Not all female characters are pure Disney inventions. Three princesses were notably imagined by French authors, long before inspiring the Disney studios. But which ones?
THE Disney princesses have rocked the youth of several generations of children. Even today, the new princesses, like Frozen or Vaiana, still inspire young audiences. And for good reason: most children are attracted to these fictional characters because they convey a positive image. Do you think you know everything about Disney princesses and their history? Think again ! They are not all American creations: three of them are even French!
Created in 1687 by Charles Perrault, I am?
French writer and member of the French Academy Charles Perrault is known for his famous children’s stories, such as Little Red Riding Hood Or Puss in Boots, but in 1687 he also imagined an essential female character who would inspire a legendary Walt Disney cartoon years later. It is Cinderellareleased in 1950. Originally, the French author’s tale was titled The Little Glass Slipper which tells the story of a kind young girl, mistreated by her horrible stepmother, but who will be able to count on her godmother, the good fairy, to change the course of her destiny.
In 1697, a second cursed princess was born
Ten years later, in 1697, Charles Perrault published a collection, Tales of Mother Goose. In this work, a story will become one of the writer’s most famous and will be adapted by Disney studios in 1959: The Sleeping Beauty. In the broad strokes of the original story, the story is that of Princess Nuit, who was cursed at birth and put into a long sleep by an evil fairy Carabosse. Note that the American production company was also inspired by another interpretation of the tale, a German version, Dornröschenby the Brothers Grimm in 1812. The character of Nuit became Princess Aurora in the Disney film.
The 3rd Disney princess was born from two French feathers
Among all the Disney princesses, a third is the fruit of the imagination of not one but two French writers: Princess Belle in The beauty and the Beast. This tale as we know it today is about a sensitive and imaginative young girl, ready to do anything to save her father, even if it means being held prisoner in the Beast’s mansion. But it is above all the work of two female minds.

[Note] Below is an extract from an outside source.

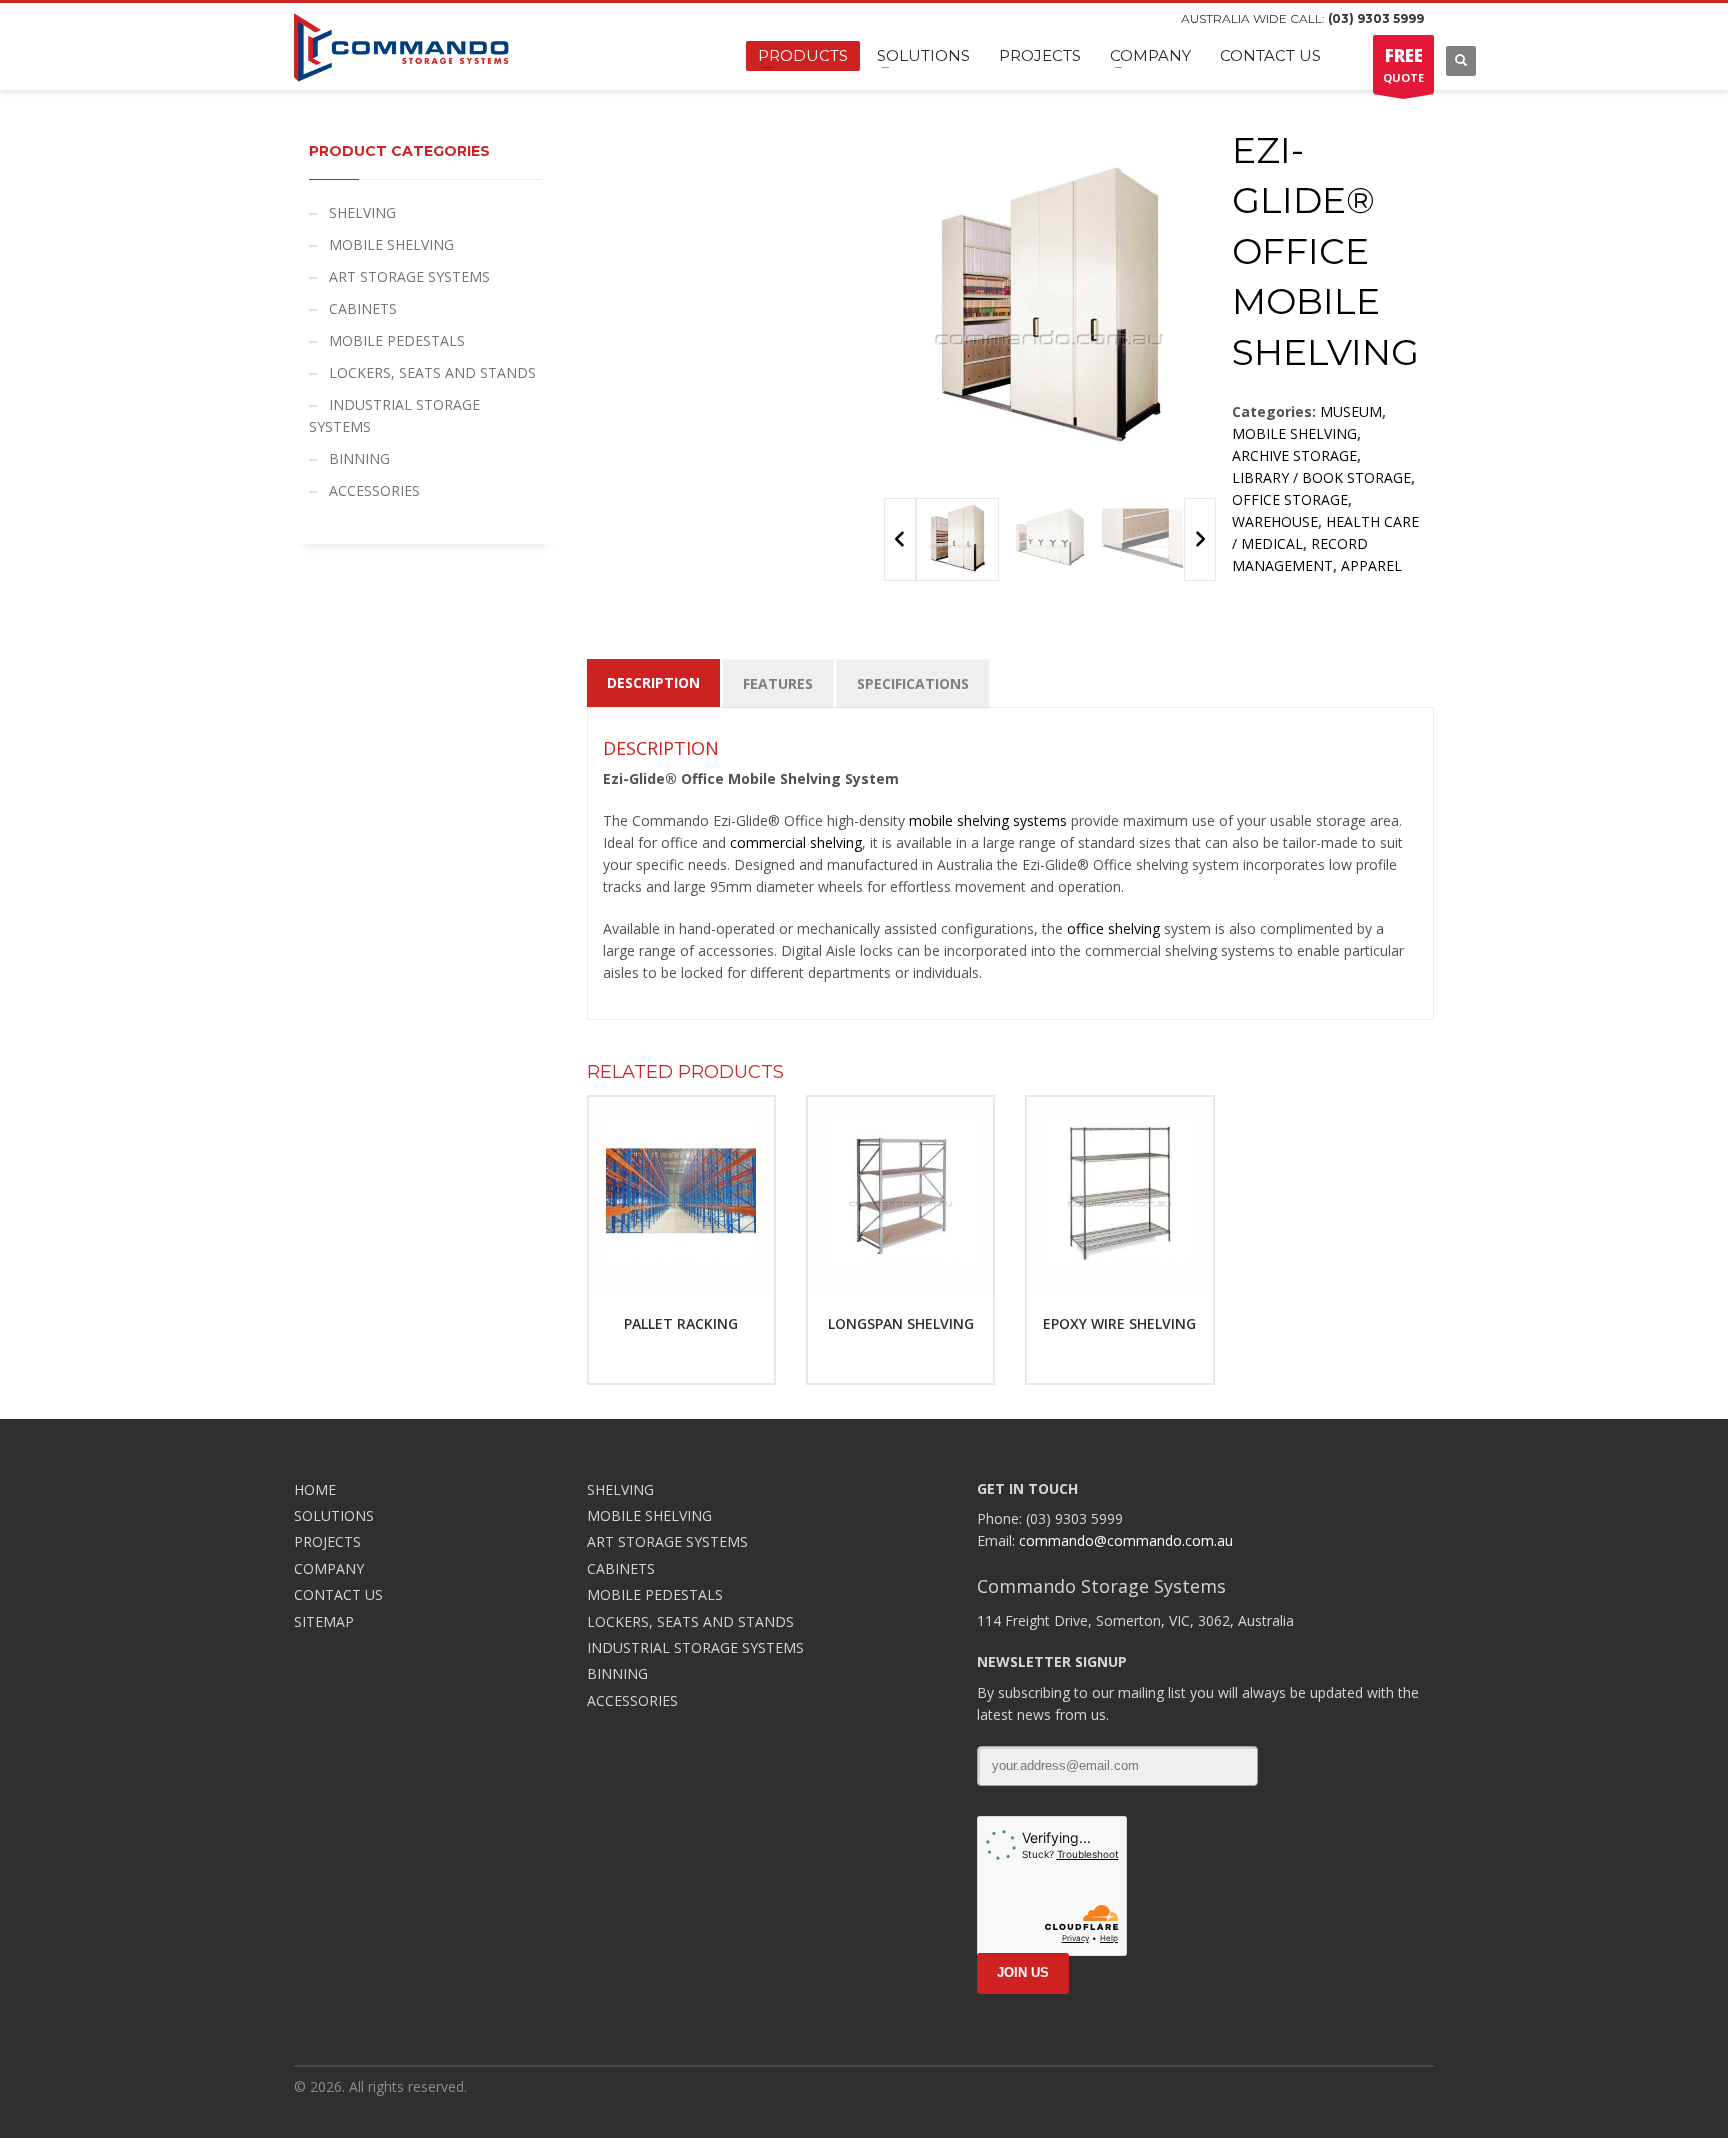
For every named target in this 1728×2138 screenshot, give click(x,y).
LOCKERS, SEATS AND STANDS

There was a first version of the tale written by Gabrielle-Suzanne de Villeneuve and published in 1740, in the collection La Jyoung American woman and seafaring tales. Later, in 1756, the author Jeanne-Marie Leprince de Beaumont puts his own rewriting of the tale on paper, through the Children’s Store. Disney Studios later adapted the screenplay into a film, which was first released in theaters in 1991.